The Nizza Monferrato hunchback thistle was born in the province of Asti, between Nizza Monferrato and the neighboring municipalities. The seeds are sown in spring and collected in a period ranging from October to February. They are called “gobbi” because of the cardaroli (we will better explain the reason behind this name later) and they are mostly vegetables. They can be harvested as early as September, when they reach a considerable height and become luxuriant, but it is preferable to let them mature a little more. They are then folded and covered with earth, so that they can overcome the cold temperatures typical of winter. Precisely for this reason the plant bends slightly: it seeks the light and pushes itself upwards. Hence its hump shape. However, in some parts of Piedmont the thistle is “dressed” with heavy sheets of paper tied around the vegetable. In this way the usual hump is lost and the vegetable takes on a more upright, straight shape. Due to the lack of light and the attempt to bend over to look for it, the thistles become very white and over time take on a particularly tender and delicate taste on the palate. Generally, it only takes a month for the thistle to take on its hump shape, but before bringing this vegetable to the table and preparing it, remember to remove the outer leaves and ribs, keeping the heart of the plant intact.

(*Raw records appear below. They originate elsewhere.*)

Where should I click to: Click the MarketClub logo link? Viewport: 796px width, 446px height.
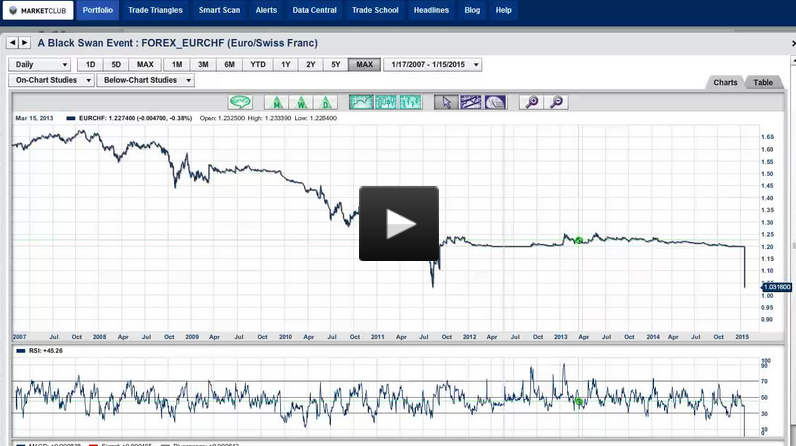click(x=38, y=10)
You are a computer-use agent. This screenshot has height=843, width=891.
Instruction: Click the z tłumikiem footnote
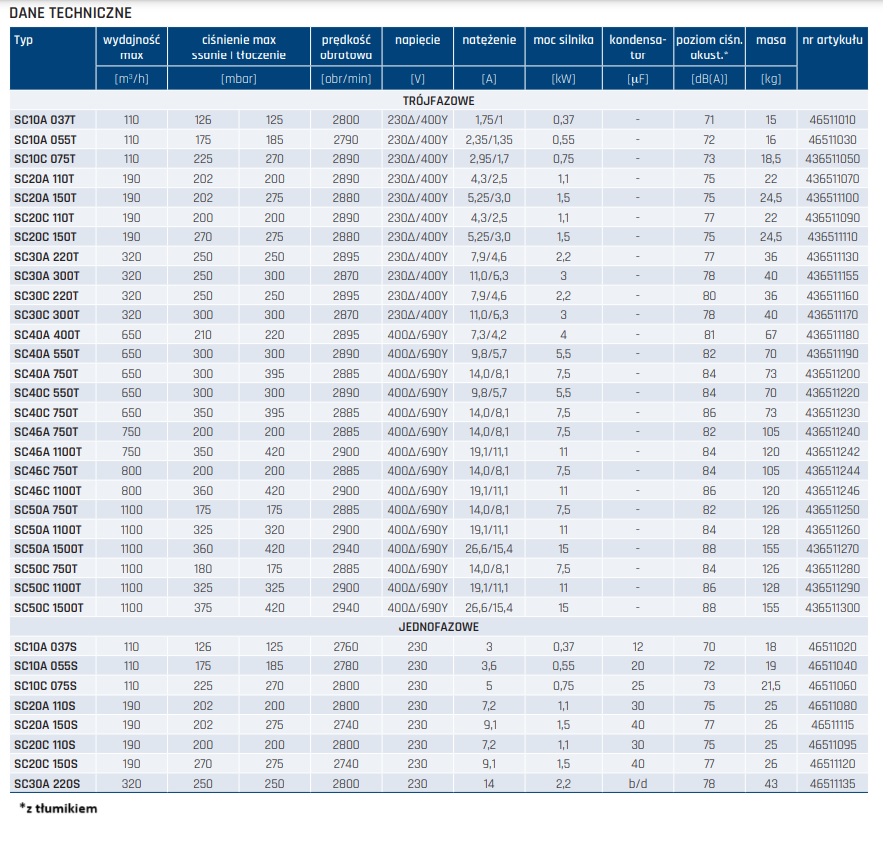58,808
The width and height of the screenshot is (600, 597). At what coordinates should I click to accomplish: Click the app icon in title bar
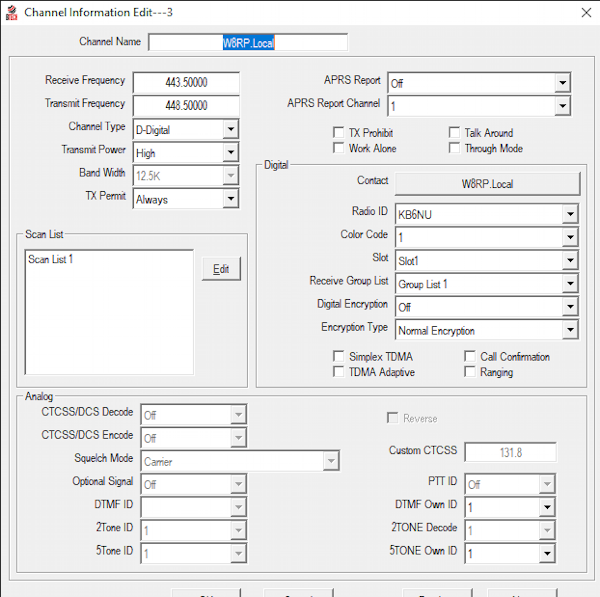[10, 12]
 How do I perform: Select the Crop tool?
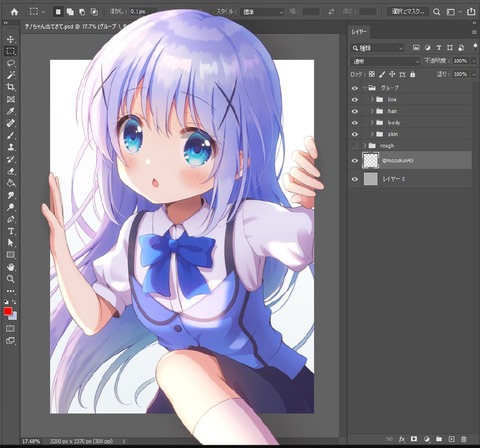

The nice thing about humpback thistles is that they can be eaten immediately, without any cooking and to the taste they appear sweet and crunchy. Obviously, like all other thistles, this one can also be eaten cooked, but it is advisable not to cook it because it could lose some of its many nutrients. A good idea is to eat it raw and fresh, immediately after taking it from the ground. At best, what you could do is rinse the thistles with some fresh water before serving them to the table. As a valid accompaniment, a little bagna cauda could be used, which over time has become a traditional and very famous dish of Piedmont cuisine. Finally, it should be remembered that, if desired, thistles of this type can also be eaten fried or stuffed (the filling can be quite variable, but generally it is based on meat). Nor should we forget the possibility of adding thistle to typical Piedmont soups.

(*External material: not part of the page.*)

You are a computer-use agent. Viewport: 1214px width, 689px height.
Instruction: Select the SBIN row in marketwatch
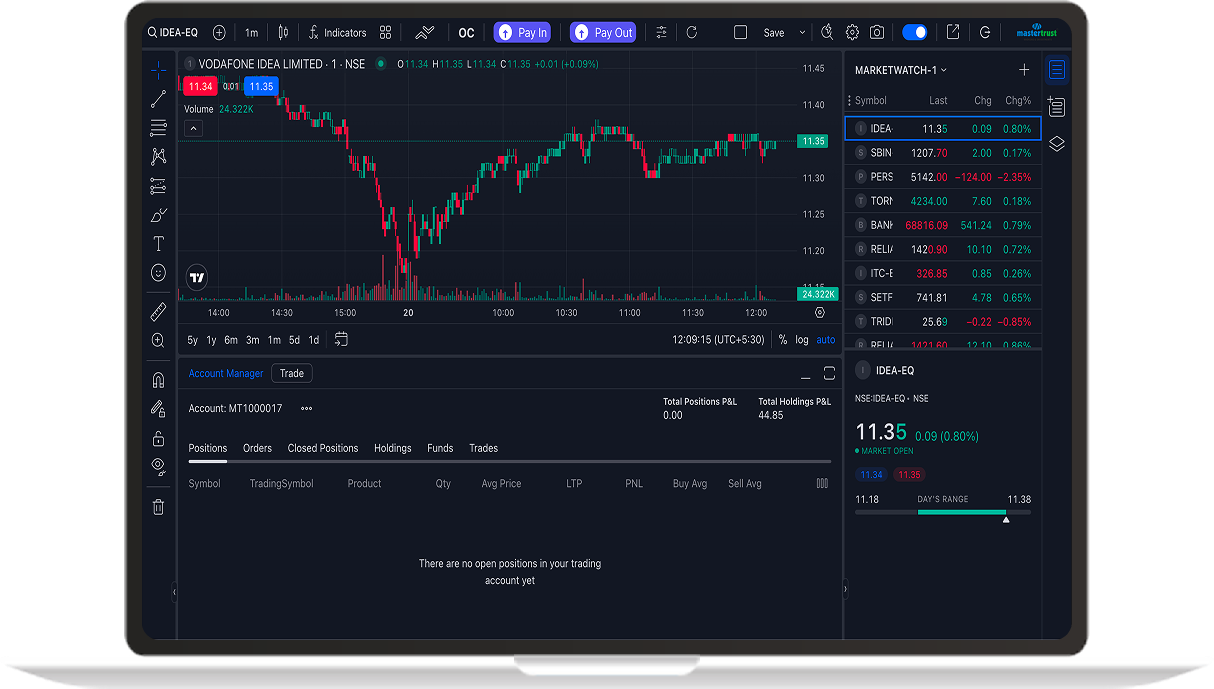point(942,153)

First of all, these are very low-calorie vegetables, so much so that 100 grams of hunchback thistle includes about 22 calories. These foods are protein-deficient (like most vegetables) and include about 4 grams of carbohydrates per 100 grams of thistle. The real strong point of these thistles is however represented by the high quantity of vitamin C (so much so that they are vegetables recommended for those who suffer from deficiency) and vitamin B6. Moreover, it is one of the few plants that can also offer an excellent supply of phenols, sodium, potassium, copper, magnesium and more. All this makes the hunchback thistle not only a food with a great taste, but also an extremely healthy food.